THE INPUT START

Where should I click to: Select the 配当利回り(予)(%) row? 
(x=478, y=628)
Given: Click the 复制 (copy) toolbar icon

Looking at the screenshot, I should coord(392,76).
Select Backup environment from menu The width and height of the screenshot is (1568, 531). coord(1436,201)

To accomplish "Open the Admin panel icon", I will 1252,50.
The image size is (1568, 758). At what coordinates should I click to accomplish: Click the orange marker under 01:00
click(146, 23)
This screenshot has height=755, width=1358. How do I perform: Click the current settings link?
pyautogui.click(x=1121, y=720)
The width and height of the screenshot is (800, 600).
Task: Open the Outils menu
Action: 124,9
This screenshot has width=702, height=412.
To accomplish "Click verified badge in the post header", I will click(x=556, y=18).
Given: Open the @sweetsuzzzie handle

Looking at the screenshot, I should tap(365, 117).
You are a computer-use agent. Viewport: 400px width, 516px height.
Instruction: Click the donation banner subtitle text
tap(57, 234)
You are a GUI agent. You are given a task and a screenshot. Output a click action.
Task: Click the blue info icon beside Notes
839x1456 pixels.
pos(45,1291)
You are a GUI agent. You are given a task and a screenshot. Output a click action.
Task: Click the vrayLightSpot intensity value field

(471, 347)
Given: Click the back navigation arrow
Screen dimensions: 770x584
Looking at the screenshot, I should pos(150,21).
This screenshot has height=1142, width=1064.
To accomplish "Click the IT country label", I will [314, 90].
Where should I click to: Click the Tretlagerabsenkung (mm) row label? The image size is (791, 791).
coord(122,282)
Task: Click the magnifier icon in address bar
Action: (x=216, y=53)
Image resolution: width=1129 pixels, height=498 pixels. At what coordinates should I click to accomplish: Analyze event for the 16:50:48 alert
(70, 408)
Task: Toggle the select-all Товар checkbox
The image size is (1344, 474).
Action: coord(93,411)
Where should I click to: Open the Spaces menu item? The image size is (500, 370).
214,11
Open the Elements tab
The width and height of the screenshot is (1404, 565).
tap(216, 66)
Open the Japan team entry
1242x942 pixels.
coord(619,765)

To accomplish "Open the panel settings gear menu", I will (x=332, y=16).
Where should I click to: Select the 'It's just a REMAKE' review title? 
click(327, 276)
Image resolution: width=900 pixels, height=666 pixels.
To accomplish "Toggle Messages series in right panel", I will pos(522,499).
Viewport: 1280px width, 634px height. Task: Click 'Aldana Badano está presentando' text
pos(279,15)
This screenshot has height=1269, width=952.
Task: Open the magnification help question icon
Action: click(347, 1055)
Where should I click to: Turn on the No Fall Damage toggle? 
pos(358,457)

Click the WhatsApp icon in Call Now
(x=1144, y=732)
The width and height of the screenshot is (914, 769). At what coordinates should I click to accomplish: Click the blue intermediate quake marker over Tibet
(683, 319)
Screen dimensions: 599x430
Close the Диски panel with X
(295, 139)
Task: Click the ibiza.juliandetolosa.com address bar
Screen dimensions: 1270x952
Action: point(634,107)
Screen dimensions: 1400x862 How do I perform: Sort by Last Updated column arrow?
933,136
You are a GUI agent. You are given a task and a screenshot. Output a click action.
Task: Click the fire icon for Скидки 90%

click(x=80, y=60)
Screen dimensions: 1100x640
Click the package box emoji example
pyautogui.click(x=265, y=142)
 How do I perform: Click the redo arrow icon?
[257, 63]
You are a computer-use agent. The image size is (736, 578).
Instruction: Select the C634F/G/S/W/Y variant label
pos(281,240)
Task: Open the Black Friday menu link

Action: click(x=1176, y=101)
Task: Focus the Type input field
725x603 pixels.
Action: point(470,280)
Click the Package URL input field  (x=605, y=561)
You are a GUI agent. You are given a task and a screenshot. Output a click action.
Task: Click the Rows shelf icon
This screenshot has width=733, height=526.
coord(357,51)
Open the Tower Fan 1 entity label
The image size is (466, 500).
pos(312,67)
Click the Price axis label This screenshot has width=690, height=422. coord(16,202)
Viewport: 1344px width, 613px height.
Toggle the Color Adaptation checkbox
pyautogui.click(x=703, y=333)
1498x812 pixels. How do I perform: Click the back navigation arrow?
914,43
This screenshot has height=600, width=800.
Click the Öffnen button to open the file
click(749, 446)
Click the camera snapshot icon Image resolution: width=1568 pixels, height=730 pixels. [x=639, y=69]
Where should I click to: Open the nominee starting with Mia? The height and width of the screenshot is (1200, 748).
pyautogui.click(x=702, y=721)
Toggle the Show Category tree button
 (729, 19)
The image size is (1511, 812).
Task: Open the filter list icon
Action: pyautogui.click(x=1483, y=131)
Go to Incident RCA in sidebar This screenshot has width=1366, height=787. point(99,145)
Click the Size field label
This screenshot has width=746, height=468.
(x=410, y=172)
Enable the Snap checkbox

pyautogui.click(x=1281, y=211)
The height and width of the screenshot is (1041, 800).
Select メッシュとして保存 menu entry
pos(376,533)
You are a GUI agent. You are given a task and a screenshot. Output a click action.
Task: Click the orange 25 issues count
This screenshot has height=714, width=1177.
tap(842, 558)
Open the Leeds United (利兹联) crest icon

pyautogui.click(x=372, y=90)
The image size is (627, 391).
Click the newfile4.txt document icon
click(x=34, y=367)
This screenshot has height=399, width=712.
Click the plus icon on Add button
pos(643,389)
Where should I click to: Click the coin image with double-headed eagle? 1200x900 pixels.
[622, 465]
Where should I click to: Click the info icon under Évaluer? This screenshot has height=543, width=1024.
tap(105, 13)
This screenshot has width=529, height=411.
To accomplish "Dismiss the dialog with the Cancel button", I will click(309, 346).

THE INPUT END

PROBLEM REQUIREMENTS.
Write all the data out again, exactly.

ANSWER BOX.
Where should I click to: Select the 配当利回り(予)(%) row? 
(x=478, y=628)
Given: Click the 复制 (copy) toolbar icon

Looking at the screenshot, I should coord(392,76).
Select Backup environment from menu The width and height of the screenshot is (1568, 531). coord(1436,201)

To accomplish "Open the Admin panel icon", I will 1252,50.
The image size is (1568, 758). At what coordinates should I click to accomplish: Click the orange marker under 01:00
click(146, 23)
This screenshot has height=755, width=1358. How do I perform: Click the current settings link?
pyautogui.click(x=1121, y=720)
The width and height of the screenshot is (800, 600).
Task: Open the Outils menu
Action: 124,9
This screenshot has width=702, height=412.
To accomplish "Click verified badge in the post header", I will click(x=556, y=18).
Given: Open the @sweetsuzzzie handle

Looking at the screenshot, I should tap(365, 117).
You are a computer-use agent. Viewport: 400px width, 516px height.
Instruction: Click the donation banner subtitle text
tap(57, 234)
You are a GUI agent. You are given a task and a screenshot. Output a click action.
Task: Click the blue info icon beside Notes
839x1456 pixels.
pos(45,1291)
You are a GUI agent. You are given a task and a screenshot. Output a click action.
Task: Click the vrayLightSpot intensity value field

(471, 347)
Given: Click the back navigation arrow
Screen dimensions: 770x584
Looking at the screenshot, I should pos(150,21).
This screenshot has height=1142, width=1064.
To accomplish "Click the IT country label", I will [314, 90].
Where should I click to: Click the Tretlagerabsenkung (mm) row label? The image size is (791, 791).
coord(122,282)
Task: Click the magnifier icon in address bar
Action: (x=216, y=53)
Image resolution: width=1129 pixels, height=498 pixels. At what coordinates should I click to accomplish: Analyze event for the 16:50:48 alert
(70, 408)
Task: Toggle the select-all Товар checkbox
The image size is (1344, 474).
Action: coord(93,411)
Where should I click to: Open the Spaces menu item? The image size is (500, 370).
214,11
Open the Elements tab
The width and height of the screenshot is (1404, 565).
tap(216, 66)
Open the Japan team entry
1242x942 pixels.
coord(619,765)

To accomplish "Open the panel settings gear menu", I will (x=332, y=16).
Where should I click to: Select the 'It's just a REMAKE' review title? 
click(327, 276)
Image resolution: width=900 pixels, height=666 pixels.
To accomplish "Toggle Messages series in right panel", I will pos(522,499).
Viewport: 1280px width, 634px height. Task: Click 'Aldana Badano está presentando' text
pos(279,15)
This screenshot has height=1269, width=952.
Task: Open the magnification help question icon
Action: click(347, 1055)
Where should I click to: Turn on the No Fall Damage toggle? 
pos(358,457)

Click the WhatsApp icon in Call Now
(x=1144, y=732)
The width and height of the screenshot is (914, 769). At what coordinates should I click to accomplish: Click the blue intermediate quake marker over Tibet
(683, 319)
Screen dimensions: 599x430
Close the Диски panel with X
(295, 139)
Task: Click the ibiza.juliandetolosa.com address bar
Screen dimensions: 1270x952
Action: point(634,107)
Screen dimensions: 1400x862 How do I perform: Sort by Last Updated column arrow?
933,136
You are a GUI agent. You are given a task and a screenshot. Output a click action.
Task: Click the fire icon for Скидки 90%

click(x=80, y=60)
Screen dimensions: 1100x640
Click the package box emoji example
pyautogui.click(x=265, y=142)
 How do I perform: Click the redo arrow icon?
[257, 63]
You are a computer-use agent. The image size is (736, 578).
Instruction: Select the C634F/G/S/W/Y variant label
pos(281,240)
Task: Open the Black Friday menu link

Action: click(x=1176, y=101)
Task: Focus the Type input field
725x603 pixels.
Action: point(470,280)
Click the Package URL input field  (x=605, y=561)
You are a GUI agent. You are given a task and a screenshot. Output a click action.
Task: Click the Rows shelf icon
This screenshot has width=733, height=526.
coord(357,51)
Open the Tower Fan 1 entity label
The image size is (466, 500).
pos(312,67)
Click the Price axis label This screenshot has width=690, height=422. coord(16,202)
Viewport: 1344px width, 613px height.
Toggle the Color Adaptation checkbox
pyautogui.click(x=703, y=333)
1498x812 pixels. How do I perform: Click the back navigation arrow?
914,43
This screenshot has height=600, width=800.
Click the Öffnen button to open the file
click(749, 446)
Click the camera snapshot icon Image resolution: width=1568 pixels, height=730 pixels. [x=639, y=69]
Where should I click to: Open the nominee starting with Mia? The height and width of the screenshot is (1200, 748).
pyautogui.click(x=702, y=721)
Toggle the Show Category tree button
 (729, 19)
The image size is (1511, 812).
Task: Open the filter list icon
Action: pyautogui.click(x=1483, y=131)
Go to Incident RCA in sidebar This screenshot has width=1366, height=787. point(99,145)
Click the Size field label
This screenshot has width=746, height=468.
(x=410, y=172)
Enable the Snap checkbox

pyautogui.click(x=1281, y=211)
The height and width of the screenshot is (1041, 800).
Select メッシュとして保存 menu entry
pos(376,533)
You are a GUI agent. You are given a task and a screenshot. Output a click action.
Task: Click the orange 25 issues count
This screenshot has height=714, width=1177.
tap(842, 558)
Open the Leeds United (利兹联) crest icon

pyautogui.click(x=372, y=90)
The image size is (627, 391).
Click the newfile4.txt document icon
click(x=34, y=367)
This screenshot has height=399, width=712.
Click the plus icon on Add button
pos(643,389)
Where should I click to: Click the coin image with double-headed eagle? 1200x900 pixels.
[622, 465]
Where should I click to: Click the info icon under Évaluer? This screenshot has height=543, width=1024.
tap(105, 13)
This screenshot has width=529, height=411.
To accomplish "Dismiss the dialog with the Cancel button", I will click(309, 346).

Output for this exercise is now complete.